Data entries:
===

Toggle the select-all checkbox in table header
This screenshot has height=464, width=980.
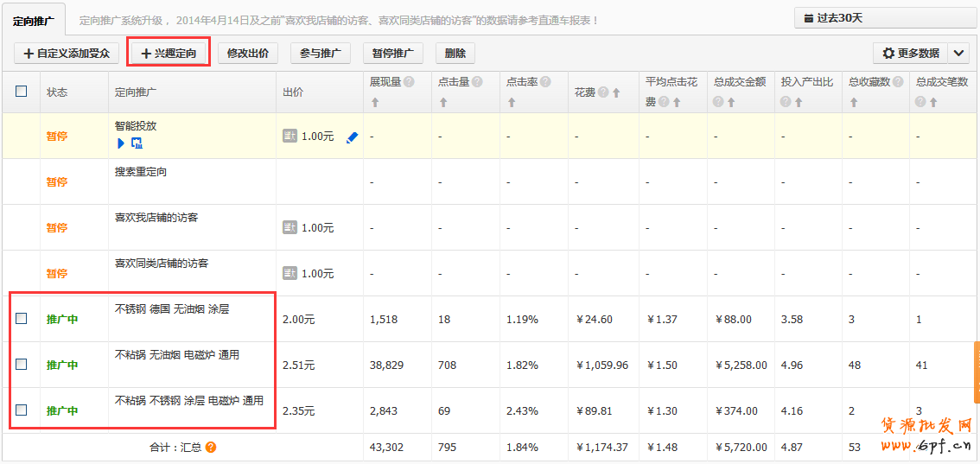(22, 91)
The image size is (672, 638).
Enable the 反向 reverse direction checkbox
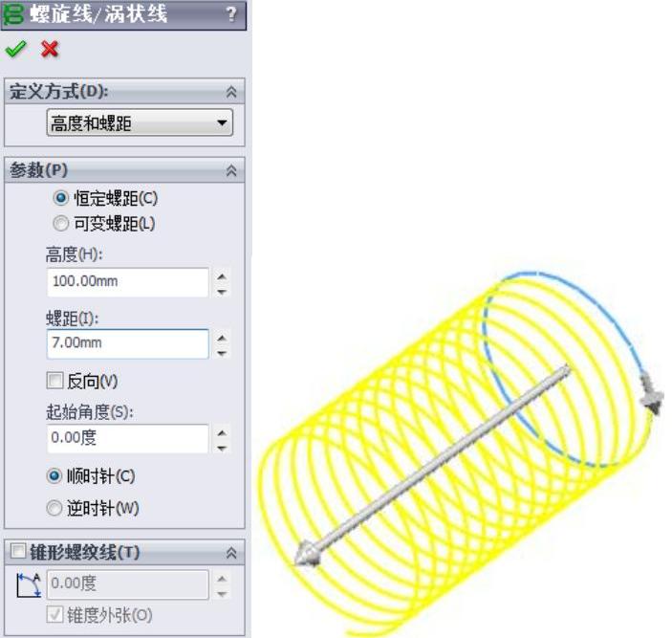[54, 381]
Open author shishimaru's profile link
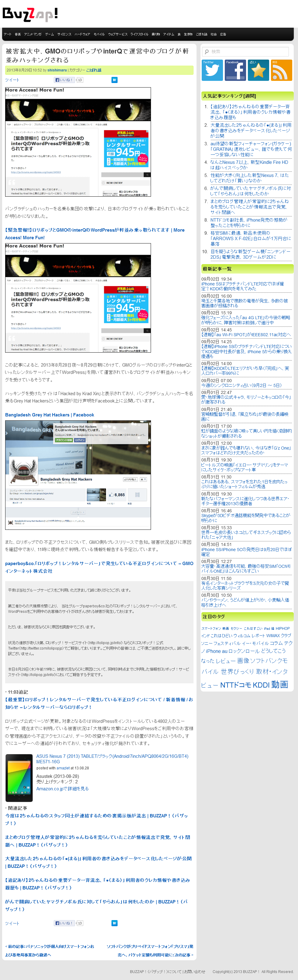The height and width of the screenshot is (980, 298). [x=57, y=70]
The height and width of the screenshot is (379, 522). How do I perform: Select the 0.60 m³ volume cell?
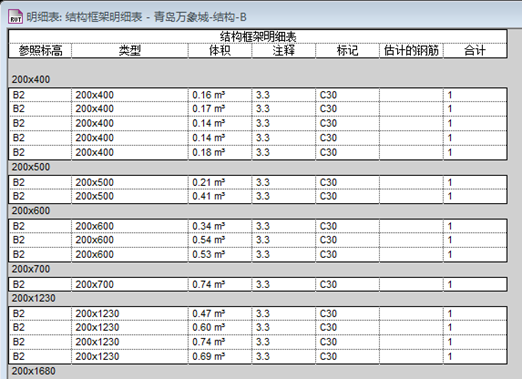coord(220,327)
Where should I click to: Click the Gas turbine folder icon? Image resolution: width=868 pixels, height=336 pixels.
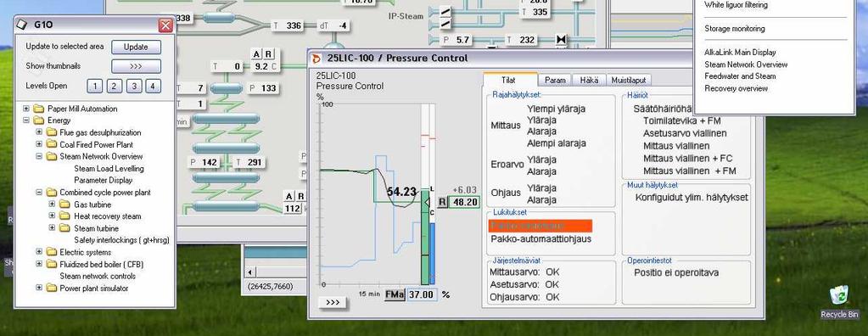click(x=66, y=204)
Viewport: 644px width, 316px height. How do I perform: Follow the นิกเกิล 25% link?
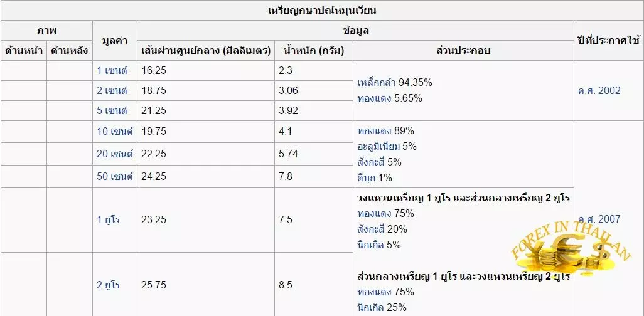[x=371, y=307]
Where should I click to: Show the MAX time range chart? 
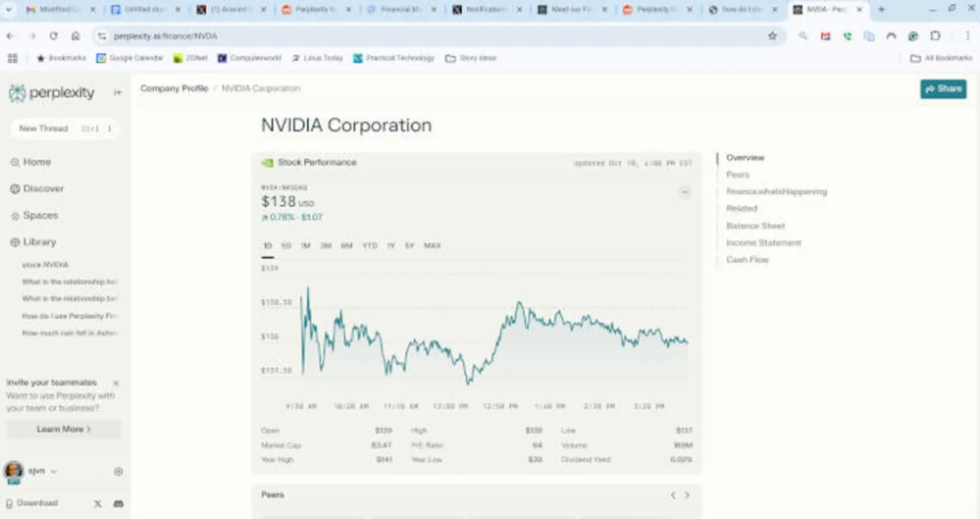[432, 245]
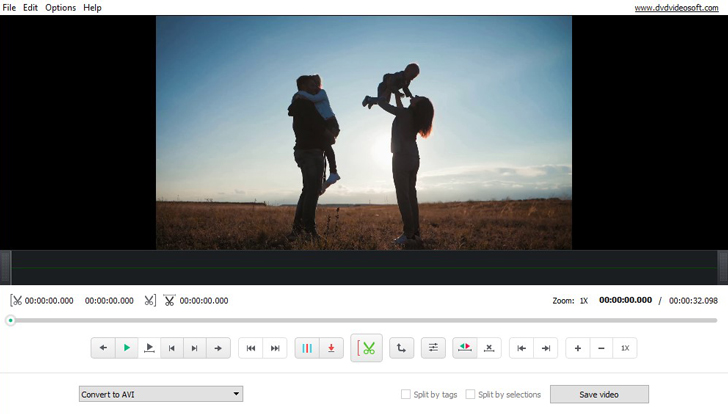Click the rotate video icon
Image resolution: width=728 pixels, height=414 pixels.
click(x=401, y=348)
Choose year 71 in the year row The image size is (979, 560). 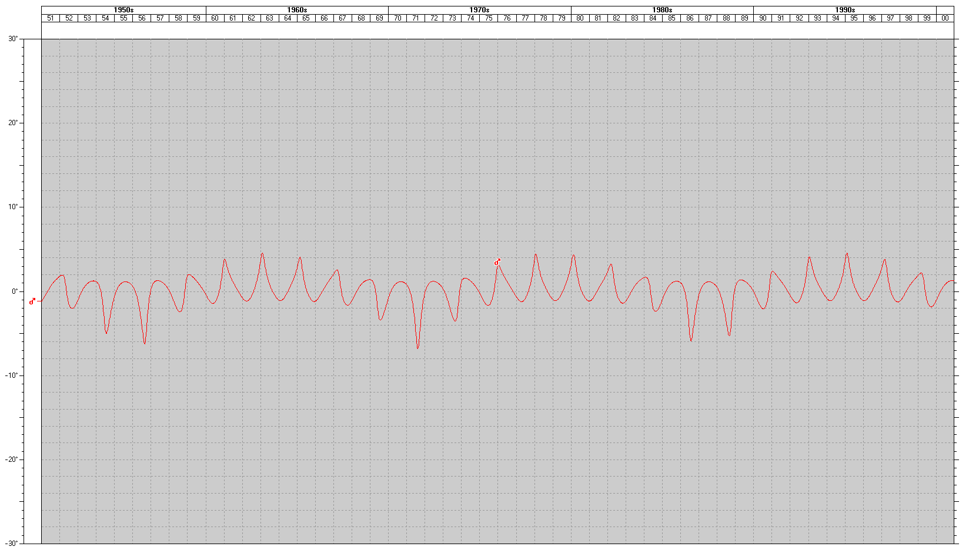(x=416, y=18)
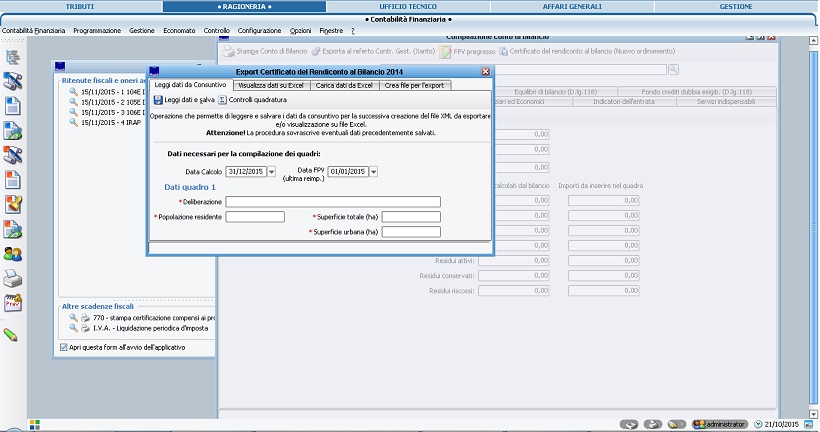Click the printer icon in the left sidebar
The width and height of the screenshot is (820, 432).
click(13, 279)
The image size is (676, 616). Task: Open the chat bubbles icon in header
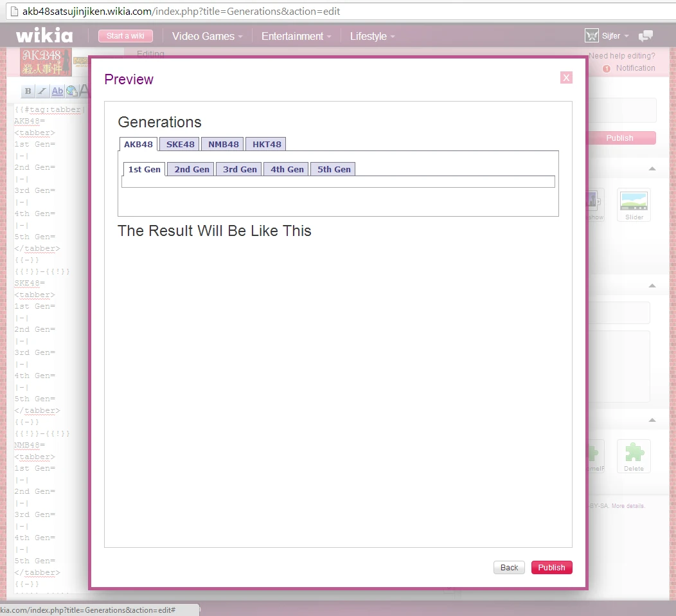click(645, 36)

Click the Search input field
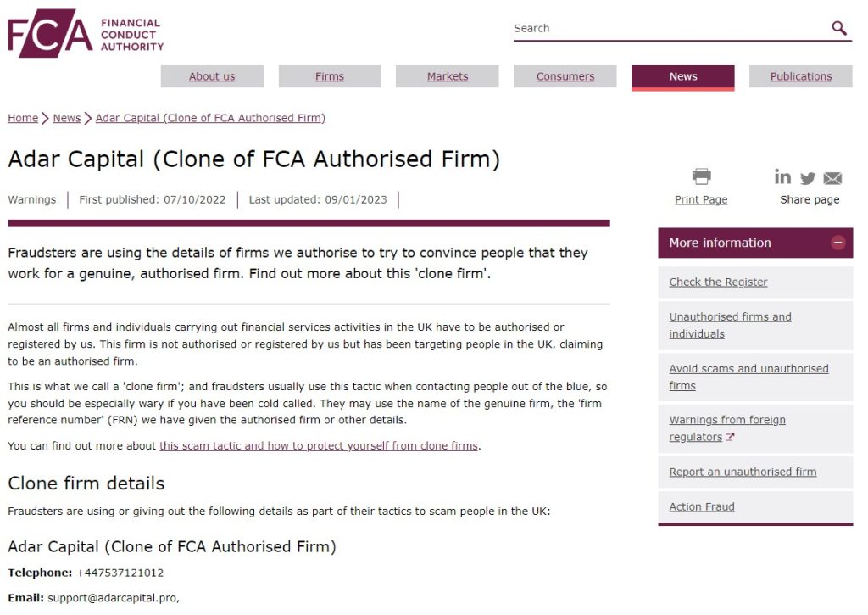(670, 28)
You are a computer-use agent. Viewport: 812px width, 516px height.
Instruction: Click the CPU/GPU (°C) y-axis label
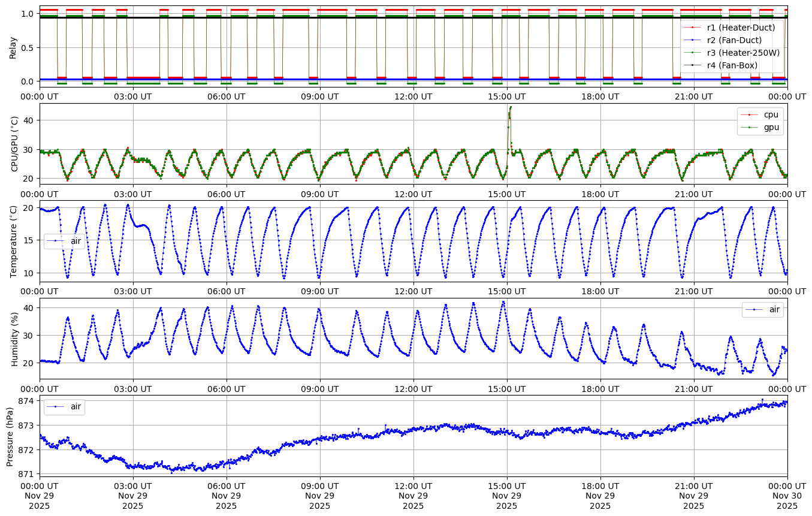[x=15, y=144]
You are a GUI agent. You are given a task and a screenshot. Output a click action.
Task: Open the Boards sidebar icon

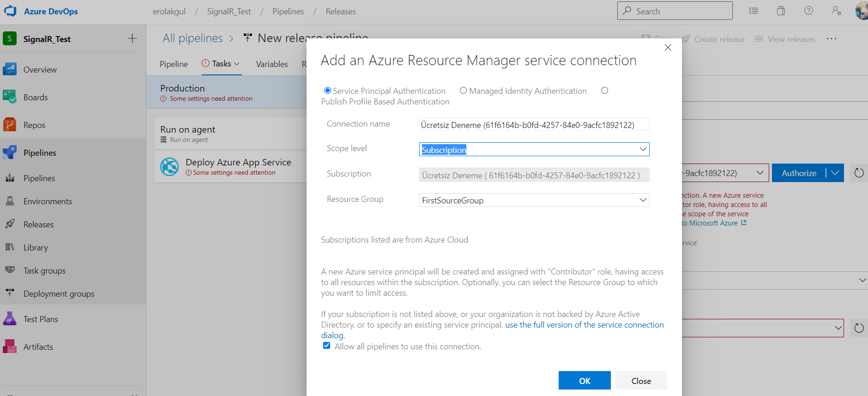(x=10, y=97)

===

DIRECTIONS FOR THIS TASK: Show every line of the records above that contains the word "agent".

SOLUTION:
You are a computer-use agent. Viewport: 812px width, 516px height.
You are a GUI agent. You are given a task and a screenshot. Output a click action.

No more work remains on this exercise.